Exercise details
Copy out these records line for line, with nothing changed.
## Start Exercise materials
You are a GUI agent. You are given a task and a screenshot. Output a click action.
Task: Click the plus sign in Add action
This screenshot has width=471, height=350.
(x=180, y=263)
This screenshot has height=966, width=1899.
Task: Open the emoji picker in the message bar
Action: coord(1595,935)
## End Exercise materials
Correct response
You are a GUI agent. You are given a task and a screenshot. Output a click action.
Task: Click the plus sign in Add action
This screenshot has width=471, height=350.
(x=180, y=263)
This screenshot has height=966, width=1899.
Task: Open the emoji picker in the message bar
Action: coord(1595,935)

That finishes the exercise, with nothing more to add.